Data excerpts:
☆ ☆ ☆ ☆ ☆ ☆ ☆

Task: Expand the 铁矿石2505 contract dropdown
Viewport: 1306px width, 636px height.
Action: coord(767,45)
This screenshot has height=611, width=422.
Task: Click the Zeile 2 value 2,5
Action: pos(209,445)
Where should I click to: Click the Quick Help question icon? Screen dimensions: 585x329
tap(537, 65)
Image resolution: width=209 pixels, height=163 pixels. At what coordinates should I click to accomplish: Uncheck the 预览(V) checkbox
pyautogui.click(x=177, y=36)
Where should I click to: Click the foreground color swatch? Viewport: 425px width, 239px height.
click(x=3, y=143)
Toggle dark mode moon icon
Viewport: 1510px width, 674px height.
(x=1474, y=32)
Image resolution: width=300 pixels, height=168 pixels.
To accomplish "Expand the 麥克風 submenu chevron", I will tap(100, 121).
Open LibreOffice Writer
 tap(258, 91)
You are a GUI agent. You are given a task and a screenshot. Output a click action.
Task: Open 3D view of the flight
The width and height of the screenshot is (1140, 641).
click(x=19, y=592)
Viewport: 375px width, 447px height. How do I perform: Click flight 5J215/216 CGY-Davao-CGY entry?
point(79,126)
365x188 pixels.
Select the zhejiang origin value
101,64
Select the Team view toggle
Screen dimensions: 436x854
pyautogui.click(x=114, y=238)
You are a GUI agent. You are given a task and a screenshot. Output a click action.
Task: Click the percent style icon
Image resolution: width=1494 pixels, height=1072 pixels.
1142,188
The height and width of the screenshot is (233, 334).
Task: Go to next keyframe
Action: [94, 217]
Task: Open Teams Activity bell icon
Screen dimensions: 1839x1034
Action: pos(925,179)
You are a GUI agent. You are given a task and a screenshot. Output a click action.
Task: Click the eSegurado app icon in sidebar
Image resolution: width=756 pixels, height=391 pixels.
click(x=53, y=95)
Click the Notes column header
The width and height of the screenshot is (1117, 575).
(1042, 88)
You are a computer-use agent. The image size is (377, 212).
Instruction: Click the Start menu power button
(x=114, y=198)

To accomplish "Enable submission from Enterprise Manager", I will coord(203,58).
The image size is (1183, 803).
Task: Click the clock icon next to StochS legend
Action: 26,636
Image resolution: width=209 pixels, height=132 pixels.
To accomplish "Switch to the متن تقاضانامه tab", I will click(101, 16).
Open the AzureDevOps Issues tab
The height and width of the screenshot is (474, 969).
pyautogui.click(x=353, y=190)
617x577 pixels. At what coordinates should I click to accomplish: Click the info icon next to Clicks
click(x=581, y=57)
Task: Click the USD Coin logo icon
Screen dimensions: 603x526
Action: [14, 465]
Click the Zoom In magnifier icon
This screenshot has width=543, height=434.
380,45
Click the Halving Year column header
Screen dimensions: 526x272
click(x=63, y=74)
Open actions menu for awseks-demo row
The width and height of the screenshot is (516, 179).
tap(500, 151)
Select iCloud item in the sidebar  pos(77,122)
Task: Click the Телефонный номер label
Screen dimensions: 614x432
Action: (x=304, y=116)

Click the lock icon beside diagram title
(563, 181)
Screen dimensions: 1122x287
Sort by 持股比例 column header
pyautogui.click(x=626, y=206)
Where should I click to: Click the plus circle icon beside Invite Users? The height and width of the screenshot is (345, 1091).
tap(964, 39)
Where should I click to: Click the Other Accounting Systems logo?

☆ ☆ ☆ ☆ ☆ ☆ ☆

#### [EXERCISE DIRECTIONS]
Line by line, restate the data exactly.

#### [PROBLEM SOLUTION]
Task: Expand the 铁矿石2505 contract dropdown
Viewport: 1306px width, 636px height.
Action: coord(767,45)
This screenshot has height=611, width=422.
Task: Click the Zeile 2 value 2,5
Action: pos(209,445)
Where should I click to: Click the Quick Help question icon? Screen dimensions: 585x329
tap(537, 65)
Image resolution: width=209 pixels, height=163 pixels. At what coordinates should I click to accomplish: Uncheck the 预览(V) checkbox
pyautogui.click(x=177, y=36)
Where should I click to: Click the foreground color swatch? Viewport: 425px width, 239px height.
click(x=3, y=143)
Toggle dark mode moon icon
Viewport: 1510px width, 674px height.
(x=1474, y=32)
Image resolution: width=300 pixels, height=168 pixels.
To accomplish "Expand the 麥克風 submenu chevron", I will tap(100, 121).
Open LibreOffice Writer
 tap(258, 91)
You are a GUI agent. You are given a task and a screenshot. Output a click action.
Task: Open 3D view of the flight
The width and height of the screenshot is (1140, 641).
click(x=19, y=592)
Viewport: 375px width, 447px height. How do I perform: Click flight 5J215/216 CGY-Davao-CGY entry?
point(79,126)
365x188 pixels.
Select the zhejiang origin value
101,64
Select the Team view toggle
Screen dimensions: 436x854
pyautogui.click(x=114, y=238)
You are a GUI agent. You are given a task and a screenshot. Output a click action.
Task: Click the percent style icon
Image resolution: width=1494 pixels, height=1072 pixels.
1142,188
The height and width of the screenshot is (233, 334).
Task: Go to next keyframe
Action: [94, 217]
Task: Open Teams Activity bell icon
Screen dimensions: 1839x1034
Action: pos(925,179)
You are a GUI agent. You are given a task and a screenshot. Output a click action.
Task: Click the eSegurado app icon in sidebar
Image resolution: width=756 pixels, height=391 pixels.
click(x=53, y=95)
Click the Notes column header
The width and height of the screenshot is (1117, 575).
(1042, 88)
You are a computer-use agent. The image size is (377, 212).
Instruction: Click the Start menu power button
(x=114, y=198)

To accomplish "Enable submission from Enterprise Manager", I will coord(203,58).
The image size is (1183, 803).
Task: Click the clock icon next to StochS legend
Action: 26,636
Image resolution: width=209 pixels, height=132 pixels.
To accomplish "Switch to the متن تقاضانامه tab", I will click(101, 16).
Open the AzureDevOps Issues tab
The height and width of the screenshot is (474, 969).
pyautogui.click(x=353, y=190)
617x577 pixels. At what coordinates should I click to accomplish: Click the info icon next to Clicks
click(x=581, y=57)
Task: Click the USD Coin logo icon
Screen dimensions: 603x526
Action: [14, 465]
Click the Zoom In magnifier icon
This screenshot has width=543, height=434.
380,45
Click the Halving Year column header
Screen dimensions: 526x272
click(x=63, y=74)
Open actions menu for awseks-demo row
The width and height of the screenshot is (516, 179).
tap(500, 151)
Select iCloud item in the sidebar  pos(77,122)
Task: Click the Телефонный номер label
Screen dimensions: 614x432
Action: (x=304, y=116)

Click the lock icon beside diagram title
(563, 181)
Screen dimensions: 1122x287
Sort by 持股比例 column header
pyautogui.click(x=626, y=206)
Where should I click to: Click the plus circle icon beside Invite Users? The height and width of the screenshot is (345, 1091).
tap(964, 39)
Where should I click to: Click the Other Accounting Systems logo?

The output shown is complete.